と、そんな、超マイペースながらも超偉大なギタリスト、ジョセフ・スペンスのレア音源を満載したアルバムがリリースされた。それが本作『アンコール〜知られざるジョセフ・スペンス』だ。録音されたのは1965年。エレクトラ盤が出たちょっと後くらい。いい時期だ。そんな時期に、ライヴで、あるいはニューヨークのアパートの一室で、ナッソーの自宅で、妹さんエディス・ピンダーのおうちで…と、4カ所のロケーションでレコーディングされながらなぜかお蔵入りしていた貴重音源群。それがこのほどめでたく蔵出しとあいなった。
おなじみ「ビミニ・ギャル」のライヴ・ヴァージョンだけ以前スミソニアン・フォークウェイズのコンピレーション・ボックスみたいなやつで既発の音源。あとは、代表曲「アウト・オン・ザ・ローリング・シー」(ヴァン・ダイク・パークスが1970年にポップ・サイケ感覚全開でカヴァーしたヴァージョンの存在を『ディスカヴァー・アメリカ』のCDボーナス・トラックで知ったときは、ものすごくうれしかったものです)とかも含めて、すべて未発表パフォーマンスだ。本作でしか聞けない初出し楽曲も2曲あり。

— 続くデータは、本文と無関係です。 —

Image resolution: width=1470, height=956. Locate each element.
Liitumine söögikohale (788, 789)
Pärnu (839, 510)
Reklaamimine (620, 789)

独学によるドロップDチューニングのギター・プレイによるジョセフ・スペンスのスピリチュアル、ヒム、ゴスペル、フォーク。それらがこのクソ暑い毎日にクーラーとはまたひと味違う涼をもたらしてくれます。お試しあれ。スペンス初体験の方には詳細な日本語ライナーがついた国内盤(Amazon / Tower)がよろしいかも。